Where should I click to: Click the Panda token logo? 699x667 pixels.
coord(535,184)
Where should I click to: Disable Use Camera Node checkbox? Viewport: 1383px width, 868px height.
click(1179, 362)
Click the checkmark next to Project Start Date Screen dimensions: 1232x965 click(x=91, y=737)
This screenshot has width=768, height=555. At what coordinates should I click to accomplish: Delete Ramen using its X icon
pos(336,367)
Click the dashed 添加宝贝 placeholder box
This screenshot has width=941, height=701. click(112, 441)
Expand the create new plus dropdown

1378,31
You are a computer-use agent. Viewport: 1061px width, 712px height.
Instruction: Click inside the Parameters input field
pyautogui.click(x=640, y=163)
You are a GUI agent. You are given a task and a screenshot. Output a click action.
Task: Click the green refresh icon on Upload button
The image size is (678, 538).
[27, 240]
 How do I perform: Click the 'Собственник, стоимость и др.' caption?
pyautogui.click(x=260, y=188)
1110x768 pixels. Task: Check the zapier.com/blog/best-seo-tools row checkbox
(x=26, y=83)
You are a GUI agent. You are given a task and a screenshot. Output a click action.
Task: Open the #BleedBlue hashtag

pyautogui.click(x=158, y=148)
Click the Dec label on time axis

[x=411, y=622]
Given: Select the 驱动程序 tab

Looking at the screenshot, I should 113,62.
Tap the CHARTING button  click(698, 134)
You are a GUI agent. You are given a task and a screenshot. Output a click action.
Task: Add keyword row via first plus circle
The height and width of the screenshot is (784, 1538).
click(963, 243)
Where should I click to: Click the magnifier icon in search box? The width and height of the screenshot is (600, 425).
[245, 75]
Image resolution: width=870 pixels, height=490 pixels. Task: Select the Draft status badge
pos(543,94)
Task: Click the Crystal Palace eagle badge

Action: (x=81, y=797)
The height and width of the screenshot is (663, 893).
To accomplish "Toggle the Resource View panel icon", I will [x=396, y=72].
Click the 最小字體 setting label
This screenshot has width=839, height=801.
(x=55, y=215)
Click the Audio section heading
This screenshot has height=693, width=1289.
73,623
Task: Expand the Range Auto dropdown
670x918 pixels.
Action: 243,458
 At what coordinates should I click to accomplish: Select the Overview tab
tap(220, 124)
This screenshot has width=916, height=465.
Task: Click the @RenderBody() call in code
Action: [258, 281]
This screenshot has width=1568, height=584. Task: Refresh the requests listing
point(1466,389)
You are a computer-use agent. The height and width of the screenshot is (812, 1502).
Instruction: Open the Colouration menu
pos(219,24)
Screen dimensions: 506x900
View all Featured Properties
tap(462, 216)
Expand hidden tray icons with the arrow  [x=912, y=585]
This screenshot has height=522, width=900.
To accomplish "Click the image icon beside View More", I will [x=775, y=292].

*****

### [ASSIGNMENT]
Your answer must be the line containing "This screenshot has height=522, width=900." through the last line above, copied exactly, with nothing added.

### [RESULT OF THE EXERCISE]
This screenshot has height=522, width=900.
To accomplish "Click the image icon beside View More", I will [x=775, y=292].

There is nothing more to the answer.